(Short task):
Convert the rows starting at the line containing "1259x852 pixels. How" and ending at the line containing "pos(720,604)" into a JSON list of strings, one string per line, leaving out blank lines. Include only those lines.

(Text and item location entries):
▬▬▬▬▬▬
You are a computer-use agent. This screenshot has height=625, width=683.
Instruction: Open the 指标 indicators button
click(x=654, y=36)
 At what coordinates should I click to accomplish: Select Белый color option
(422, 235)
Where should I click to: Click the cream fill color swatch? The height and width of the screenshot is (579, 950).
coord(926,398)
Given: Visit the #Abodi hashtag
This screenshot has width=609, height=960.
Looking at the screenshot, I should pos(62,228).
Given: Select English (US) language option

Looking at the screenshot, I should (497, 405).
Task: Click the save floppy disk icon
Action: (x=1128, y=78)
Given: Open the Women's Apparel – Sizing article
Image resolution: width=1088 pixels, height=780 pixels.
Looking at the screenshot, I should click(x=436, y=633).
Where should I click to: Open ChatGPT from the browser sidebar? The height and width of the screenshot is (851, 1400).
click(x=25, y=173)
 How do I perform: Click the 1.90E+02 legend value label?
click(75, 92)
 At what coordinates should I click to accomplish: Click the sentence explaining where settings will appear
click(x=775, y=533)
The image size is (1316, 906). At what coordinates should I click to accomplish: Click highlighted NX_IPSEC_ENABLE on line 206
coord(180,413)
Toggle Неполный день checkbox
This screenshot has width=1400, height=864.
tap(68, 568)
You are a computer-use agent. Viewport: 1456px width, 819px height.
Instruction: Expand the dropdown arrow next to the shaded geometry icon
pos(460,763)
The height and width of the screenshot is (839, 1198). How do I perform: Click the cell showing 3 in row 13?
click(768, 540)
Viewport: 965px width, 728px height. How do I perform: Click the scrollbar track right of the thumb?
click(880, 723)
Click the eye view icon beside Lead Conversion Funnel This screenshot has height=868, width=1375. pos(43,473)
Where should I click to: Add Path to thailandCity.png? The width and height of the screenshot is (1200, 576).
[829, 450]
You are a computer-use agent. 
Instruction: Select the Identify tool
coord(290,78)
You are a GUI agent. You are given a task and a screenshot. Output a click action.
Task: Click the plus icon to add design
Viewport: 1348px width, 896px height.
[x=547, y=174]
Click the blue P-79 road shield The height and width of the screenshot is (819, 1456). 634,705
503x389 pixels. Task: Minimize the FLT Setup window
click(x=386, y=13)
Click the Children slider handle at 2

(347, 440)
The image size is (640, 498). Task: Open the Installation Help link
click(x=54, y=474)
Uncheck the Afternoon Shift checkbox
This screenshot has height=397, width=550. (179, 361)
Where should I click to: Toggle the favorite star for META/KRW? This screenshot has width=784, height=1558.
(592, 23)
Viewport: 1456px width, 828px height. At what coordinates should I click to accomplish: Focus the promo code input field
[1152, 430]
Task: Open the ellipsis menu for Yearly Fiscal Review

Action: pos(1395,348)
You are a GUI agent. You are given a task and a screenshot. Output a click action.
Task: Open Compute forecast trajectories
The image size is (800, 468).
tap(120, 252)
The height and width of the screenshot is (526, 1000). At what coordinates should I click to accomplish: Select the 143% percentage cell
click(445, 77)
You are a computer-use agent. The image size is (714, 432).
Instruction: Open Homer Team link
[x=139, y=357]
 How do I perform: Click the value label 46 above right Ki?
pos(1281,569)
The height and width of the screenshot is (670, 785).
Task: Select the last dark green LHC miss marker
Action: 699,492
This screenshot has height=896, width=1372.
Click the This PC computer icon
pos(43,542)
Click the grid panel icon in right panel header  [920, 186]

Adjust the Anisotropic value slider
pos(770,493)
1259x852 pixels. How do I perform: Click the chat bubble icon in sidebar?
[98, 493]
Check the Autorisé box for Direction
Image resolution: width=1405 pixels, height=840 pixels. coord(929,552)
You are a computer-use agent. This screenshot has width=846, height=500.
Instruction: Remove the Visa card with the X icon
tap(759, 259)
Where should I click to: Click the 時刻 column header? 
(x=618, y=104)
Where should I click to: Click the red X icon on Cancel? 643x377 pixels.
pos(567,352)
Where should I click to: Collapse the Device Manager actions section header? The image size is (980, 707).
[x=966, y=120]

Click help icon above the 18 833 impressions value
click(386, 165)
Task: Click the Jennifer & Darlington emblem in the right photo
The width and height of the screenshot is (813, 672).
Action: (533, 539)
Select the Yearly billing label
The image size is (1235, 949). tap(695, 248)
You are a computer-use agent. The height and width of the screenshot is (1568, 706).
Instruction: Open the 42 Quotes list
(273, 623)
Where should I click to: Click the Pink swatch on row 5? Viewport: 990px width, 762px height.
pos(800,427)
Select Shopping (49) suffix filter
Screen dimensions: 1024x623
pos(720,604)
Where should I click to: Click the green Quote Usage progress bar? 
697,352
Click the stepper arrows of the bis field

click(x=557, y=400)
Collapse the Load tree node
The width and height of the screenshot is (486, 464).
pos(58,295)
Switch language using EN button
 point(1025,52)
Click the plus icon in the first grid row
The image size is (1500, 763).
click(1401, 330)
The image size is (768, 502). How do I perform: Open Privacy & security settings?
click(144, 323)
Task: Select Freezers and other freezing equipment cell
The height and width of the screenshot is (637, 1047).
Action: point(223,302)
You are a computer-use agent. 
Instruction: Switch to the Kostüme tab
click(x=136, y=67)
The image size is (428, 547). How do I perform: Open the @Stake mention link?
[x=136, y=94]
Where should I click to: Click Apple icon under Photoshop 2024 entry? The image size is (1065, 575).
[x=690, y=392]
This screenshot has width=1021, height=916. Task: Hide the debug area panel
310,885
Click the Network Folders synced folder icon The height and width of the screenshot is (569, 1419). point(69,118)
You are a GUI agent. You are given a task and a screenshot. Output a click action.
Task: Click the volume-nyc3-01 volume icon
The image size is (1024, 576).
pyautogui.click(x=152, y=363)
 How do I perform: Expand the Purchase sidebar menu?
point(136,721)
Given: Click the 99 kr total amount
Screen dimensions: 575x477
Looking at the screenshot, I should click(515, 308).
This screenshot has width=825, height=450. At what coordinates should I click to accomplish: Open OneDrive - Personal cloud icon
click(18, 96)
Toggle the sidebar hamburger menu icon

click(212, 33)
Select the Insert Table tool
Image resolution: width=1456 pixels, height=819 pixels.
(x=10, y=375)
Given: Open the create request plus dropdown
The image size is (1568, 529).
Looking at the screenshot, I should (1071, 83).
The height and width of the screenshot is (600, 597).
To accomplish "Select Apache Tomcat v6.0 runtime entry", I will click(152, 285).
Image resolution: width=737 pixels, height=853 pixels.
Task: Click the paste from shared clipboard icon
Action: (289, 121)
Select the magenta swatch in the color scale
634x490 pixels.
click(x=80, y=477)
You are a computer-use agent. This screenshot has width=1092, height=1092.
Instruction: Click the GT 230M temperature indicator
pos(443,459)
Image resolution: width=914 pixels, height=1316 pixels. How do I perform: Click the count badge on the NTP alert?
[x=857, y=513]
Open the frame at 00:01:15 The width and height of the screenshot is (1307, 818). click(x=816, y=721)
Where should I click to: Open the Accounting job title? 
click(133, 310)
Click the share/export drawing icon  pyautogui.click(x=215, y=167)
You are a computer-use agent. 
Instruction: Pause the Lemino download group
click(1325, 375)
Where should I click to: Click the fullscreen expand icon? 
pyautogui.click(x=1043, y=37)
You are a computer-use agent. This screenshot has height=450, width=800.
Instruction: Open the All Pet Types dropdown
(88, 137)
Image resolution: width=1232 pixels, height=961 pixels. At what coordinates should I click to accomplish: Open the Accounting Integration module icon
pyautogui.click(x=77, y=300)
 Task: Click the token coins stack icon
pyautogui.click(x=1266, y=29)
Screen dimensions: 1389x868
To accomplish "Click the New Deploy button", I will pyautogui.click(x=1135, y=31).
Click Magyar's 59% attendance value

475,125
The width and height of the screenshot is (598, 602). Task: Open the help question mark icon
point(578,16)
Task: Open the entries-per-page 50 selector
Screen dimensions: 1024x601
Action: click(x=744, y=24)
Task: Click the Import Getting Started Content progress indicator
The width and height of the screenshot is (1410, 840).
▬▬▬▬▬▬
(Reply to the exercise):
[
  "1259x852 pixels. How do I perform: Click the chat bubble icon in sidebar?",
  "[98, 493]",
  "Check the Autorisé box for Direction",
  "Image resolution: width=1405 pixels, height=840 pixels. coord(929,552)",
  "You are a computer-use agent. This screenshot has width=846, height=500.",
  "Instruction: Remove the Visa card with the X icon",
  "tap(759, 259)",
  "Where should I click to: Click the 時刻 column header? ",
  "(x=618, y=104)",
  "Where should I click to: Click the red X icon on Cancel? 643x377 pixels.",
  "pos(567,352)",
  "Where should I click to: Collapse the Device Manager actions section header? The image size is (980, 707).",
  "[x=966, y=120]",
  "Click help icon above the 18 833 impressions value",
  "click(386, 165)",
  "Task: Click the Jennifer & Darlington emblem in the right photo",
  "The width and height of the screenshot is (813, 672).",
  "Action: (533, 539)",
  "Select the Yearly billing label",
  "The image size is (1235, 949). tap(695, 248)",
  "You are a computer-use agent. The height and width of the screenshot is (1568, 706).",
  "Instruction: Open the 42 Quotes list",
  "(273, 623)",
  "Where should I click to: Click the Pink swatch on row 5? Viewport: 990px width, 762px height.",
  "pos(800,427)",
  "Select Shopping (49) suffix filter",
  "Screen dimensions: 1024x623",
  "pos(720,604)"
]